Brackish and Polluted Water

Princeton Docket # 12-2722/2817

The growing shortage of fresh water is a problem of international concern. Methods for upgrading sea water make an important contribution to the fresh water supply. Current large-scale methods for upgrading sea water are by reverse osmosis and flash-distillation, the latter being used primarily where thermal energy is cheaply available. Reverse osmosis is approaching its practical economic limit because of the energy required to force water through the osmosis membranes at pressures well above the osmotic pressure of sea water, and by the cost and life times of the membranes.

Researchers at Princeton University have proposed a novel and efficient desalination process for upgrading the quality of saline and other contaminated water sources, either to potable water grades or intermediate qualities for a variety of industrial and agricultural uses. These include providing low-saline feed to energy-saving low pressure reverse osmosis plants, and methods for the concentration and disposal of water-borne impurities from oil-field, mining and agricultural activities.
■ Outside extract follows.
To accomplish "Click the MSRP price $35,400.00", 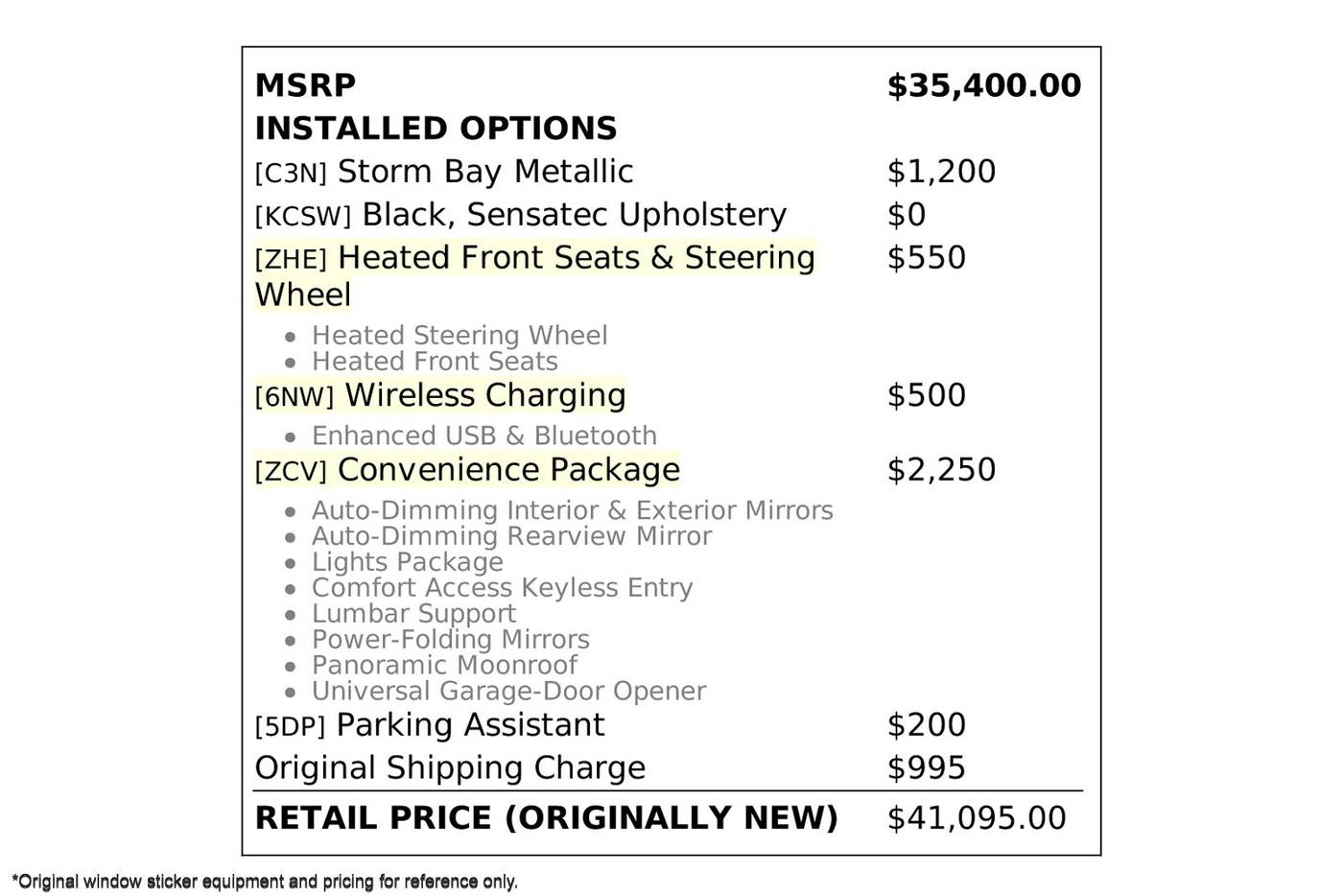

This proposed novel desalination process differs radically from earlier methods by employing a combination of hydrate-formers. These complex hydrates are stabilized, as compared to single hydrate-formers, by allowing hydrate cavities of different dimensions to be occupied simultaneously. Multiple occupancy extends the useful range of pressures and temperatures beyond those available with currently known single hydrate-formers, and allows choice of the number of phases employed in the overall desalination process. A further novel feature of the process is the incorporation of a small, high pressure, partially cooled unit to generate hydrate nuclei for injection to the main continuous loop system for start-up, thereby avoiding the nucleation lag phase for hydrate formation in the reactor and increasing hydrate formation rates.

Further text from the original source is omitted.